Okay, so I’m totally new to Meteor.wrapAsync, so far I could manage to do everything synchronous
Following scenario:
I upload a file to a server, the file is a pdf which needs to be base64 encoded.
So I got this:
convertFile = () ->
require('file-base64').encode(file,(err,b64Str) ->
if err then throw err
opts.data.file = b64Str
HTTP.post(process.env.UPLOAD_URL,opts)
)
convertFileSync = Meteor.wrapAsync(convertFile)
convertFileSync()
The only problem is the HTTP call which throws an “Meteor code must always run within a Fiber” error.
I had the same problem with the encoding function as well, but managed to resolve that by using Meteor.wrapAsync on it (hopefully I used it right at least for this one).
How do I get to make the HTTP call now without getting the error?
And more interesting: How do I get a callback from that HTTP call?
According to the docs, I can do either HTTP.post(URL,opts,callback)
or result = HTTP.post(URL,opts)
Tried both, but I guess it fails before the call is even made…
So assuming I wouldn’t be using the HTTP class but my own crappy Ajax function, I would need to wrap that as well? or since it is running inside a wrapped function it doesn’t need to be wrapped anymore?
In theory you should bind each callback of your crappy function. The key thing is the word callback. Meteor uses fibers, its own way of waiting for a async stuff… and you can’t mix to mechanisms…

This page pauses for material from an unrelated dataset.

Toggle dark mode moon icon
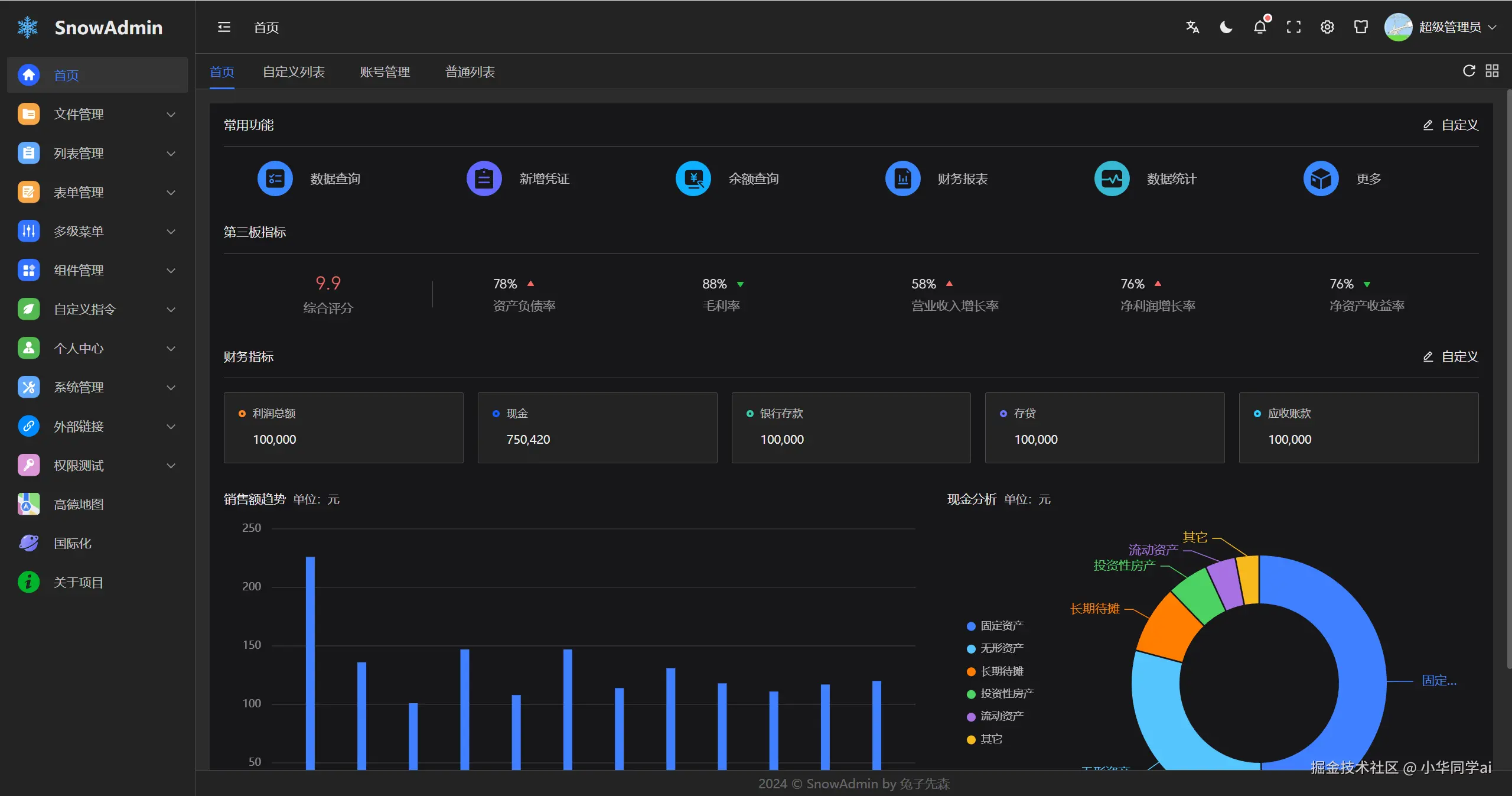This screenshot has height=796, width=1512. coord(1226,27)
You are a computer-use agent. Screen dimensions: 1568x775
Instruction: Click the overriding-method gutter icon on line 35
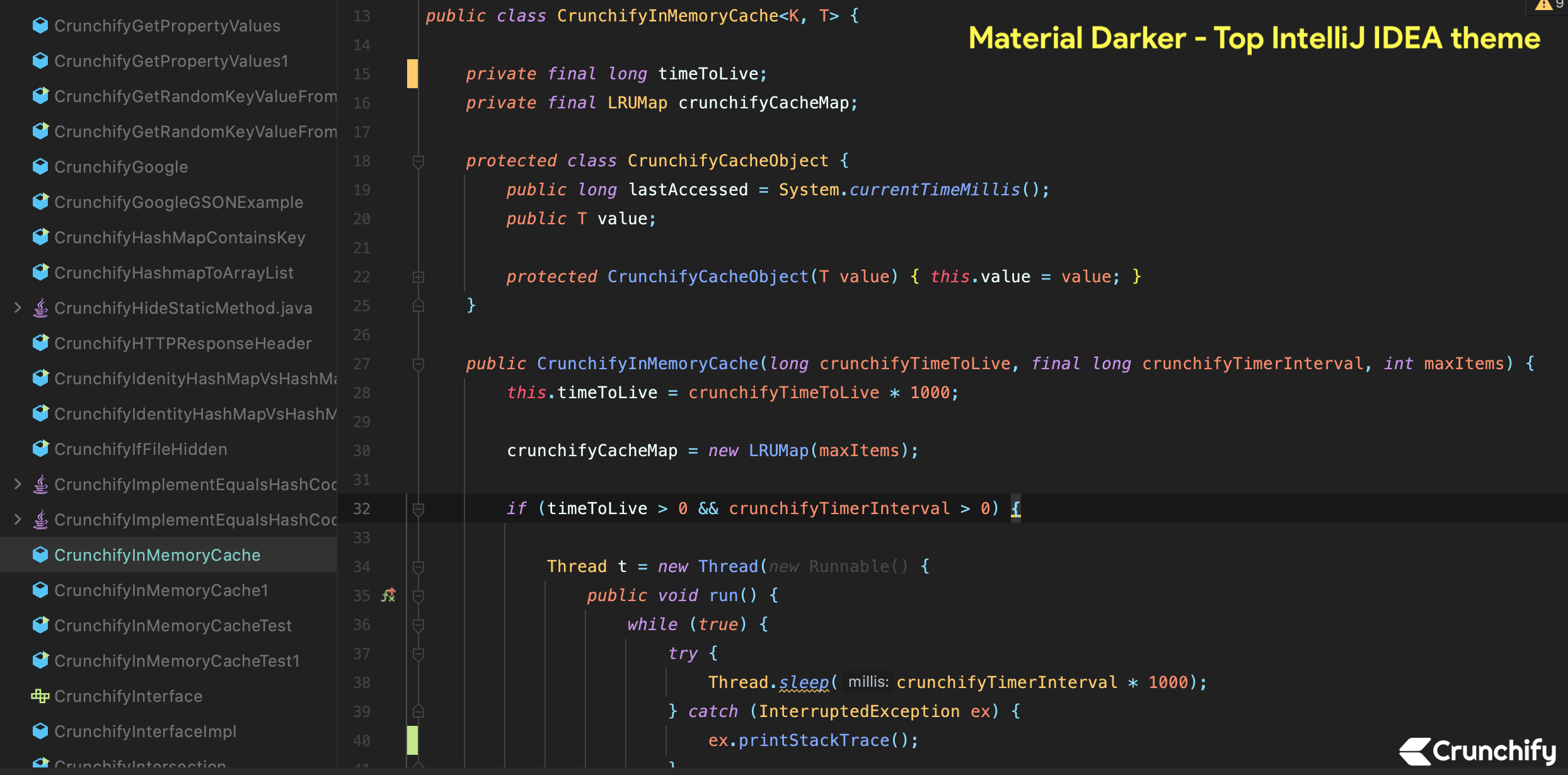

I am not sure when to use bindenvironment versus wrapasync, they are a bit the same and use each other under the hood.
But that didn’t change anything other than making the code look uglier and uglier and throwing an error inside the library because it can’t reference itself anymore.
EDIT:
Nevermind, passing the reference to Meteor.wrapAsync did the trick!